Whilst planning your recharges when away from home is currently the norm, into the future that won’t be as important as charging points proliferate further at highway roadhouses. (Or even closer to home: one is opening next week at a large suburban servo very near me).
Out your way in western Victoria) there are now quite a number of DC chargers to the east, but few (yet) to your west aside from the highway to Adelaide.
Mind-you, with 11kW AC charging in the Polestar 2, you do have the option of adding around 70km charged per hour at a three phase AC charger. (For instance there is a 22kW capable one in Ararat: see www.Plugshare.com for more).
As for the reliability of range estimates, as I wrote back in 2019, it depends on your driving mix versus the test cycle parameters. The US EPA range estimate is probably closest to your use. (Which is why I include all three range estimates in my EV Fact Sheets, available here.)
In fact, about six months ago I did a 400-ish km round trip in a Polestar 2 to Fish Creek (near Wilson’s Promontory) without needing a recharge during the trip. (Which reminds me, I never did write up that test drive…).
And yes, whilst it was fine with no recharge needed for the whole trip, it was getting low-ish by the time we arrived back. A recharge overnight fixed that, without needing the time-out to detour to a fuel station on the last leg home. (One thing you quickly learn when driving an EV is how inconvenient fuel station stops really are!).
Highway speeds, by the way, don’t seem to faze the Polestar 2 much: Polestar have set the range estimator very conservatively. Heating and air conditioning do drop the range in all EVs – these will drop it by perhaps 5 to 10% if the EV has a heat-pump, more when heating if the EV has the older ‘resistive element’ style of heater. (For resistive element: think ‘electric toaster’).

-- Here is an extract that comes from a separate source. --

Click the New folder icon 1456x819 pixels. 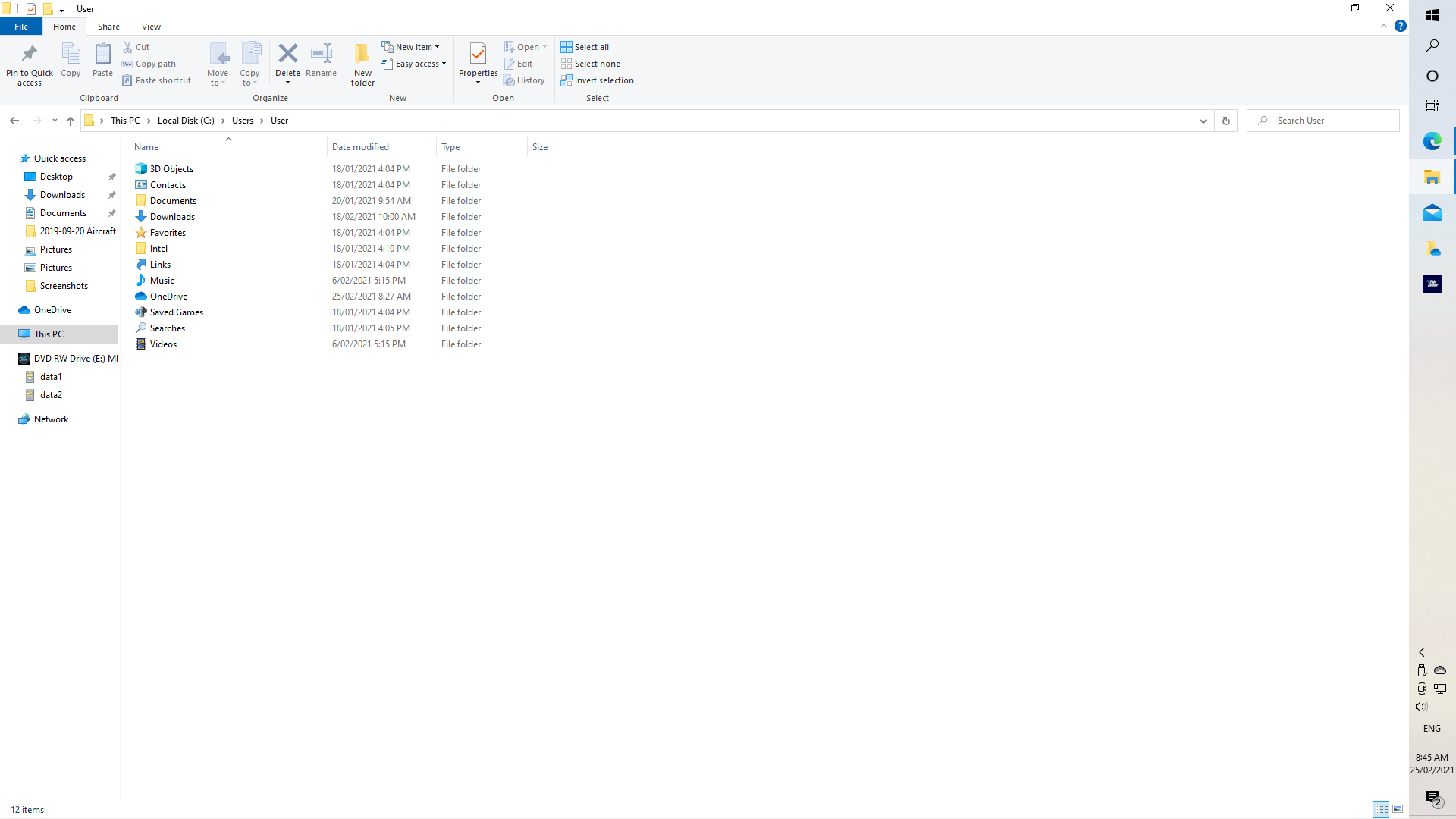(x=362, y=55)
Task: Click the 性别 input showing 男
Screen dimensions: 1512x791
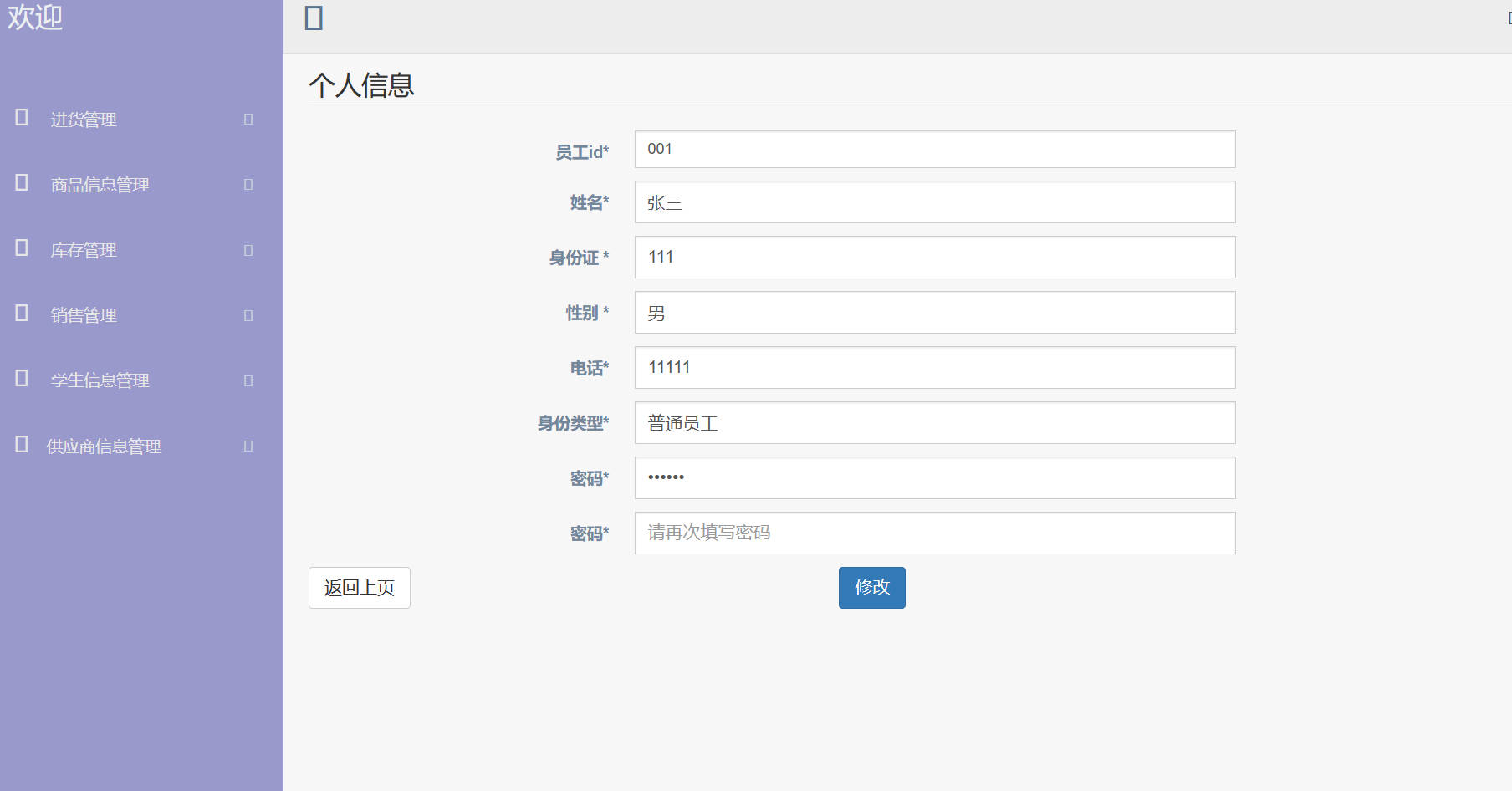Action: click(x=934, y=312)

If you plumped for the ‘Plus Pack’ option with the Polestar 2, it adds a reverse cycle air conditioner that uses the heat-pump for heating as well as cooling. (If not – take around 15% off the range if you run the resistive element heater all the way from home to Melbourne – which is what I find in my Kona).

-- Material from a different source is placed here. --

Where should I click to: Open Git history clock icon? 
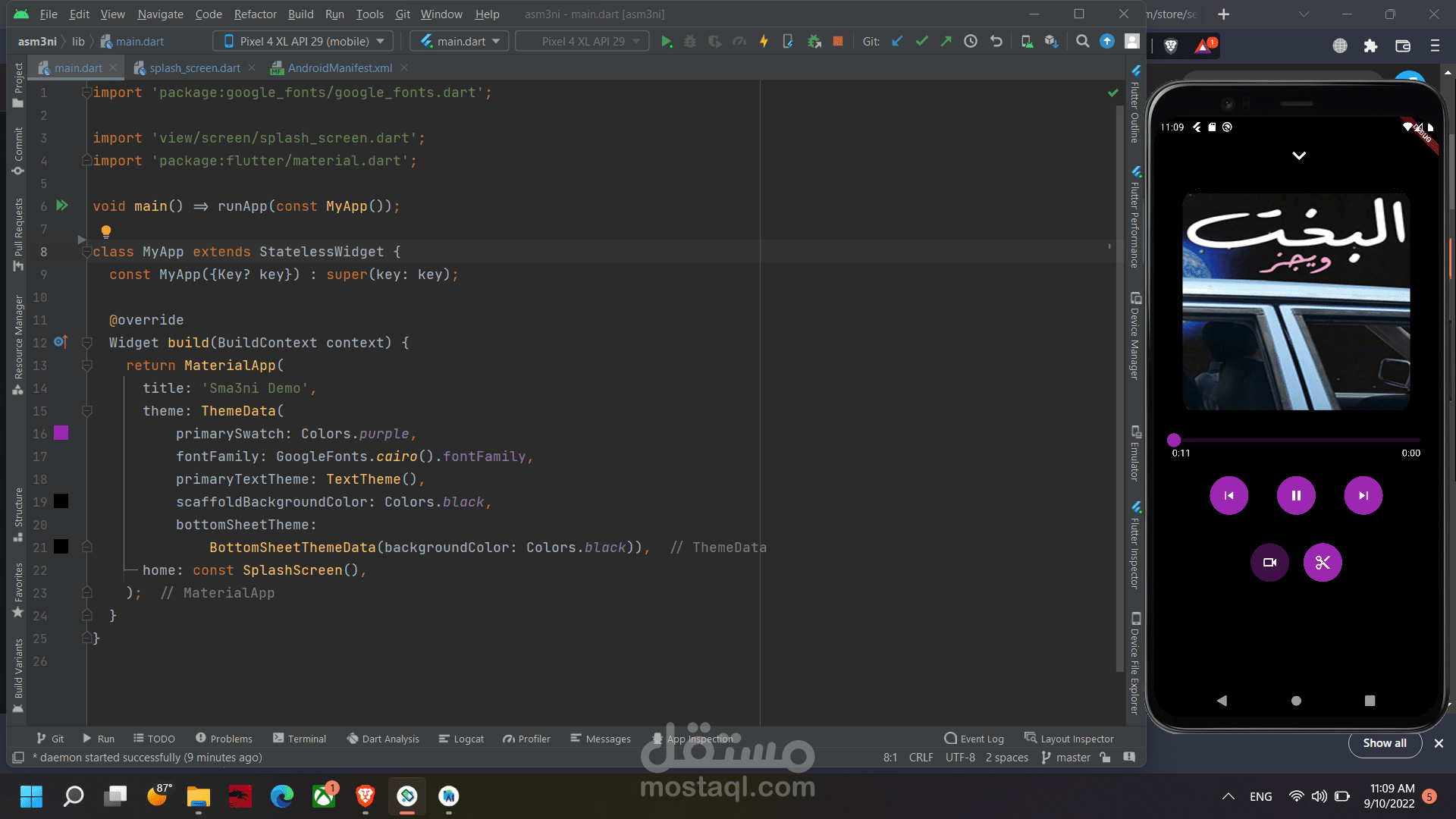point(971,42)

Living off-grid means you will also have to plan your home charging more carefully than for someone connected to the grid. As most off-grid systems have been sized to meet just over the existing household electrical demand, adding an EV to the household electricity demand will most likely call for an upgrade of the system to charge it.

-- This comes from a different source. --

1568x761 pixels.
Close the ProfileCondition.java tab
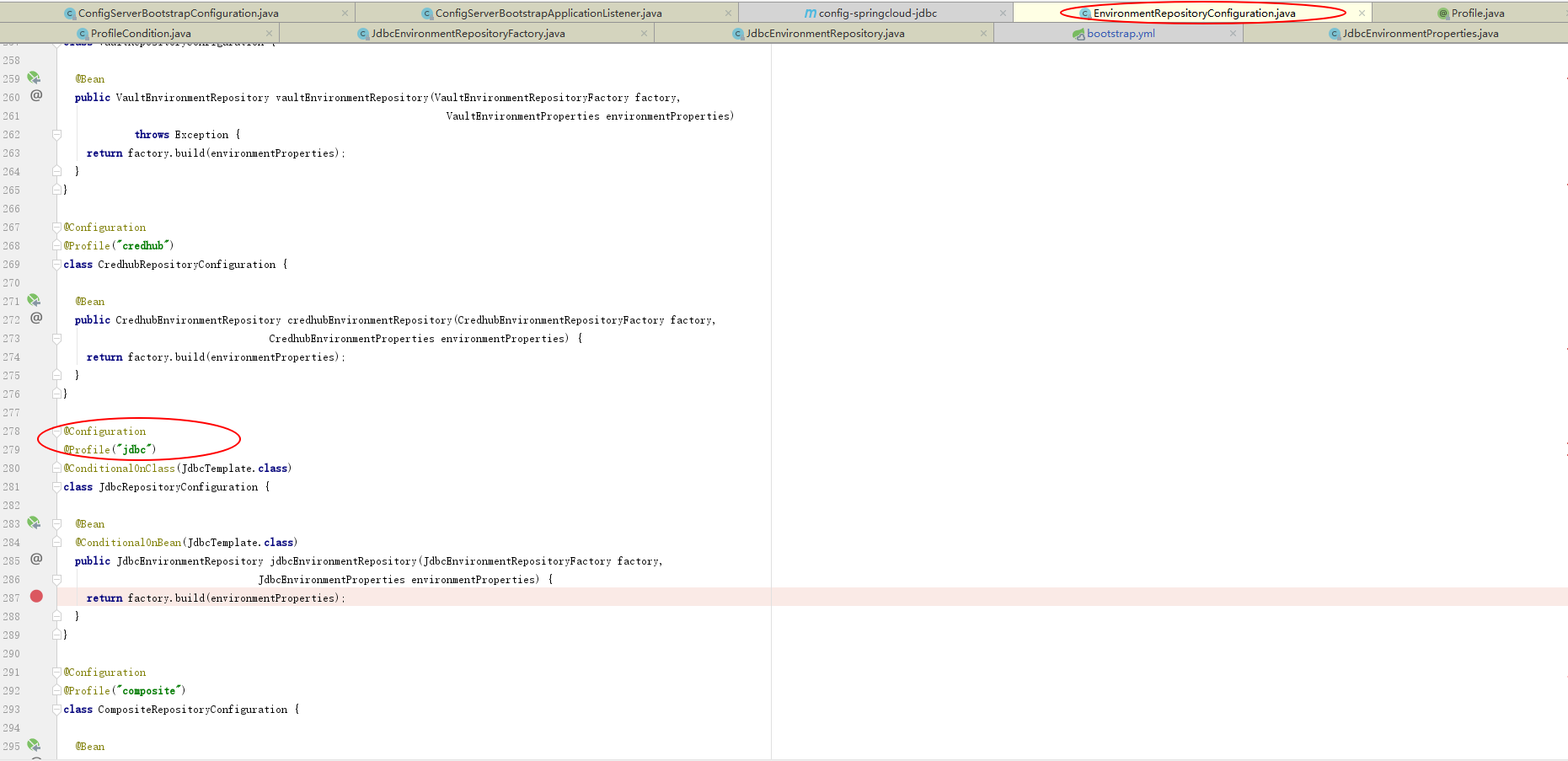[x=268, y=33]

At 16kW of solar though, it sounds like your system may have been sized to include the additional load of an EV already. Get an off-grid expert to do the calculations to check my surmise though – guesswork and off-grid systems are not a good marriage!
If it checks out, you would just need to add a home charger with solar output sensing. (That type of charger works to match your EV charge rate to a selected level of solar output).
Even at the lowest car charging rate (around 1.4kW), 10 to 12 hours of charging would replenish that 100km return trip to Horsham. And with that trip being to Horsham you do hit the DC charger jackpot: Horsham has four DC chargers already installed. A Polestar 2 would recharge 100km worth of range in less than 10 minutes there.
All-up, I was actually surprised that the Polestar 2 will work so well for you in what is undeniably the current edge-case for an EV.
Living off-grid in regional Victoria and doing regular long-runs would have seemed impossible for an EV even a year or two ago. With the ever expanding DC charger network and growth of the driving range and charging speeds in EVs on the market, it seems that barrier has now been breached.
Good luck in your new EV journey, Will! Looking forward to hearing how you fare and what learnings you can pass on to the readers here as you explore the capabilities of the Polestar 2 combined with an off-grid, regional home.
Bryce Gaton is an expert on electric vehicles and contributor for The Driven and Renew Economy. He has been working in the EV sector since 2008 and is currently working as EV electrical safety trainer/supervisor for the University of Melbourne. He also provides support for the EV Transition to business, government and the public through his EV Transition consultancy EVchoice.